Teks Kutipan:
------------------------------------------------------------------------

Minggu, 12 Juni 2011

Menjilbabi Hati, Menjilbabi Diri

oleh Merisha Hastarina, Jinju [Juara III Lomba Esai PPM-IMUSKA]


Katakanlah kepada wanita yang beriman, Hendaklah mereka menahan pandangannya dan memelihara kehormatannya; janganlah mereka menampakkan perhiasannya kecuali yang (biasa) tampak padanya. Wajib atas mereka menutupkan kain kerudung ke dadanya.
(QS An-Nur : 31)

Mengenakan kerudung bagi sebagian wanita di Indonesia masih dijadikan sebuah tren masa kini. Meski peraturan mengenakan kerudung bagi setiap wanita muslimah ini sudah sangat jelas tertuang dalam firman ALLAH SWT (QS. An-Nur: 31). Mind set sebagian warga yang seolah “latah” dengan keadaan sekitar, akan sangat disayangkan terkadang hal ini justru terjadi pada adik-adik kita yang duduk di bangku sekolah. Apakah ada yang salah dengan pendidikan agama mereka? Atau ada yang salah dengan cara orang tua mendidik? Atau kesalahan datang dari pribadi mereka sendiri yang tak begitu memahami peran dan kewajiban berkerudung?

Tak sedikit dari mereka yang latah langsung mengenakan kerudung sesaat setelah booming nya film Ayat-Ayat Cinta dan Ketika Cinta Bertasbih. Seolah semua ingin sama dan mirip dengan Aisyah dan Ana Althafunnisa dalam kedua film tersebut. Lantas apakah mereka benar-benar sadar akan kerudung yang dikenakannya adalah kewajiban bukan musiman atau trend? Ini pula yang sering kali menjadi penyebab banyaknya muslimah yang kembali membuka kerudungnya.

------------------------------------------------------------------------

Data Tercatat:

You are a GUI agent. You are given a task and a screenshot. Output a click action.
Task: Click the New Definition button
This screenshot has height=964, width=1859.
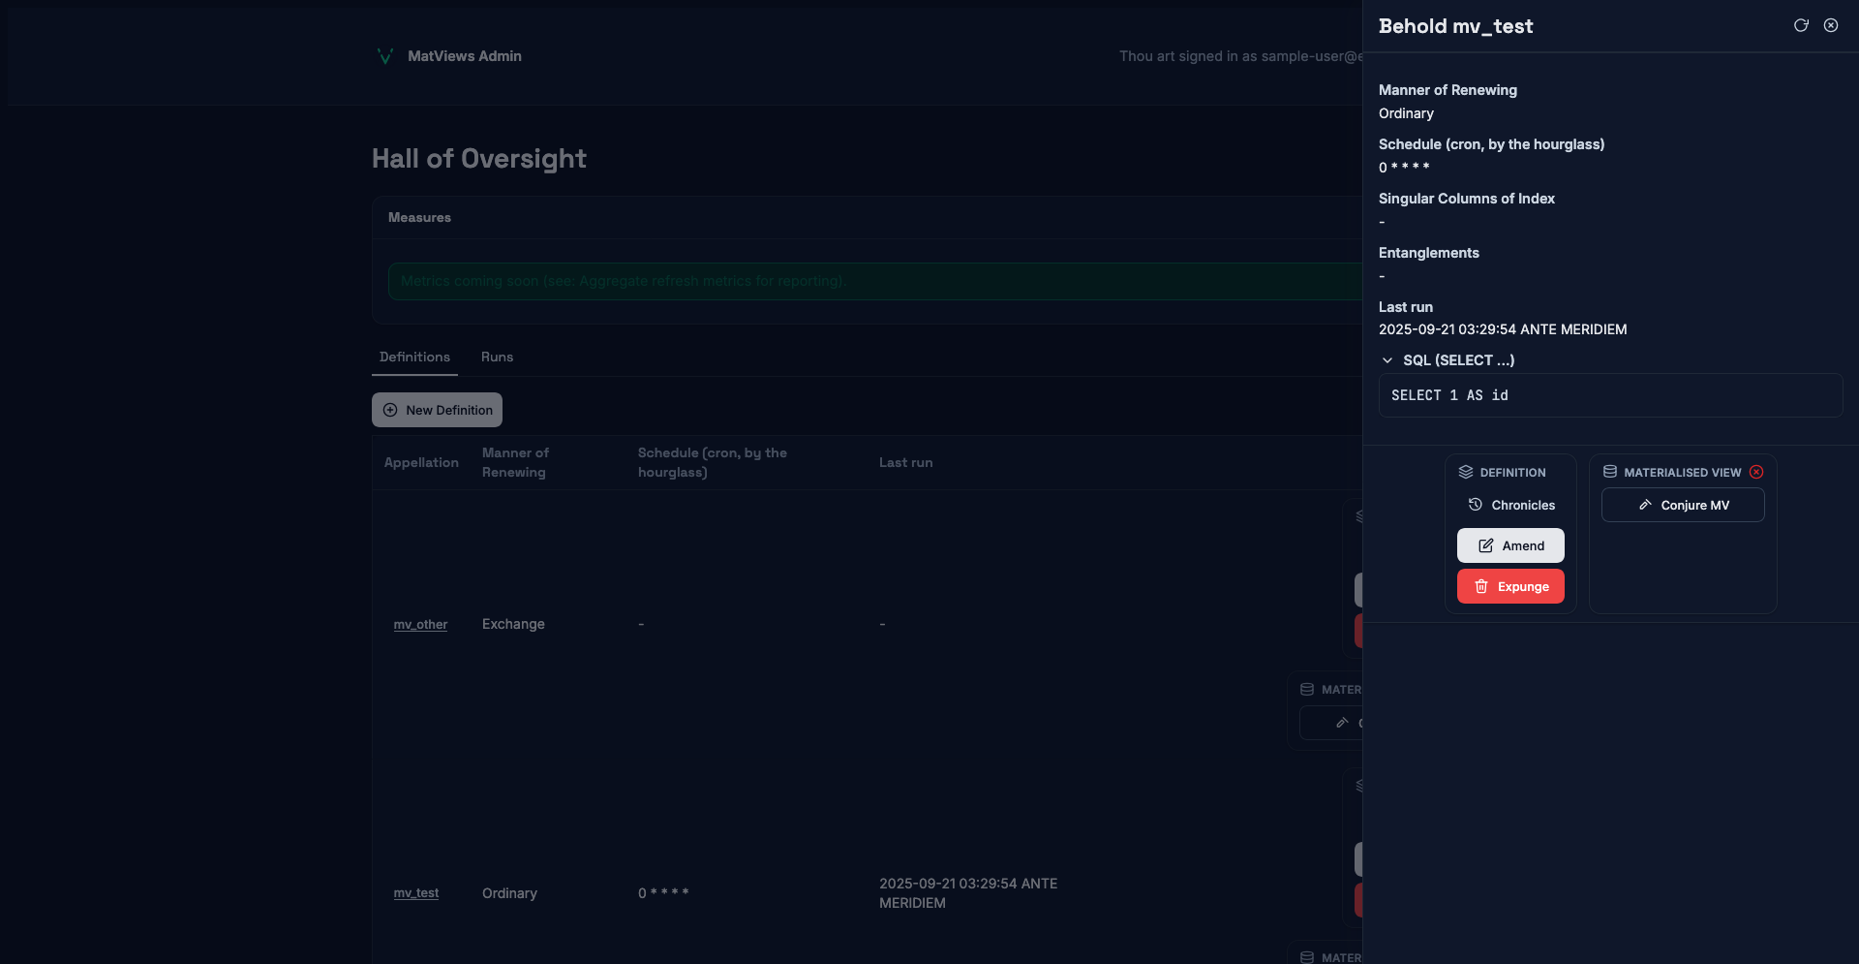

------------------------------------------------------------------------

Tugas yang Diminta 1: Tolong tulis kembali bagian teks kutipan antara "Katakanlah kepada wanita" dan "kerudung ke dadanya.", termasuk kedua batas itu, dengan mengganti "kerudung" menjadi "jilbab".
Tugas yang Diminta 2:
Jawab pertanyaan berikut berdasarkan teks kutipan.
(a) Esai ini meraih juara berapa, dan dalam lomba apa?
(b) Ayat Al-Qur'an mana yang dikutip di awal esai?
(c) Dua film apa yang disebut dalam esai?

Hasil 1:
Katakanlah kepada wanita yang beriman, Hendaklah mereka menahan pandangannya dan memelihara kehormatannya; janganlah mereka menampakkan perhiasannya kecuali yang (biasa) tampak padanya. Wajib atas mereka menutupkan kain jilbab ke dadanya.

Hasil 2:
(a) Juara III Lomba Esai PPM-IMUSKA.
(b) QS An-Nur: 31.
(c) Ayat-Ayat Cinta dan Ketika Cinta Bertasbih.